Stated goal:
Extract the lines of the records that run from the line containing "Terms of Use (596, 583)" through the end of the records, inclusive, and reproduce them unchanged. Omit the pictures.

Word and item position records
________________________

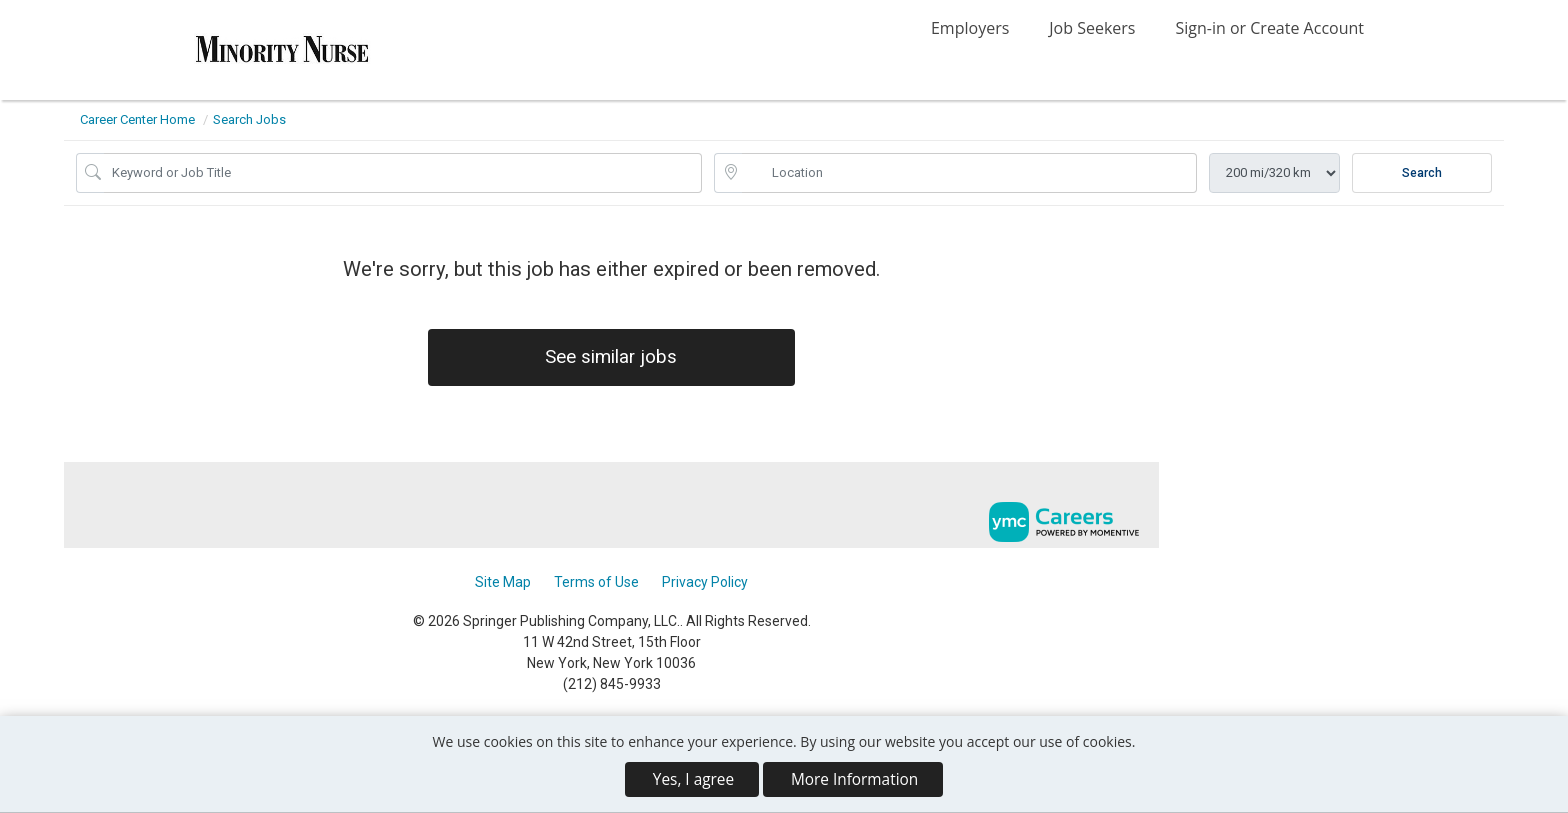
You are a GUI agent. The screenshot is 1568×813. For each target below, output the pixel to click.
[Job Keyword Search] (403, 173)
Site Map (503, 583)
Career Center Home (137, 119)
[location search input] (969, 173)
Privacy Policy (705, 583)
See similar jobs (612, 358)
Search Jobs (249, 119)
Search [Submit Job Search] (1422, 173)
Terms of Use (596, 583)
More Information (854, 779)
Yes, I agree (693, 779)
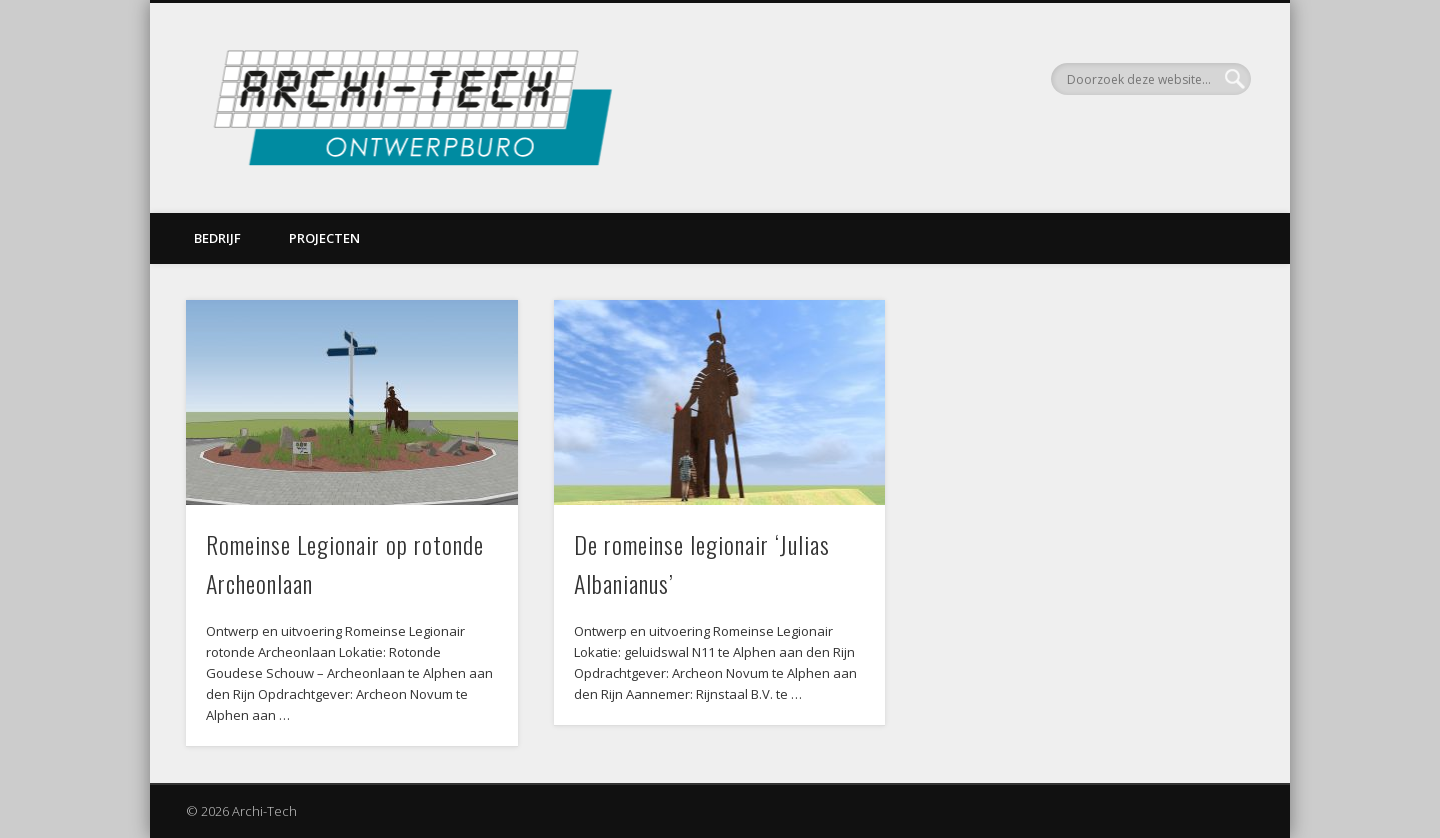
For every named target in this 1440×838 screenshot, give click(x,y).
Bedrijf (217, 238)
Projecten (324, 238)
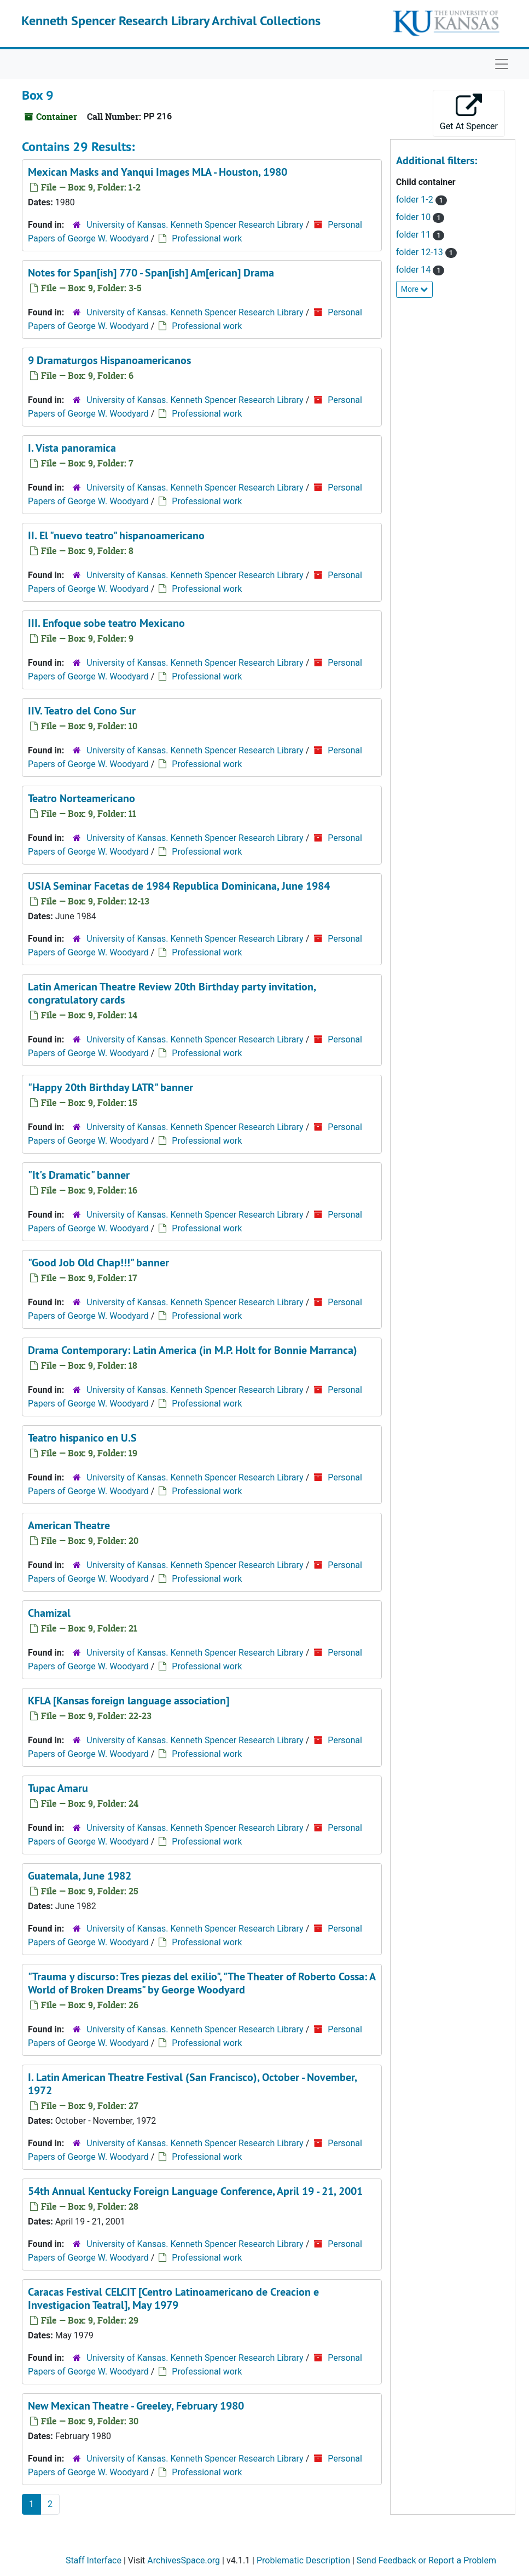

________________________

Completed task:
Terms of Use (596, 583)
More Information (854, 779)
Yes, I agree (693, 779)
For every named target in this 1440×838 screenshot, give click(x,y).
Bedrijf (217, 238)
Projecten (324, 238)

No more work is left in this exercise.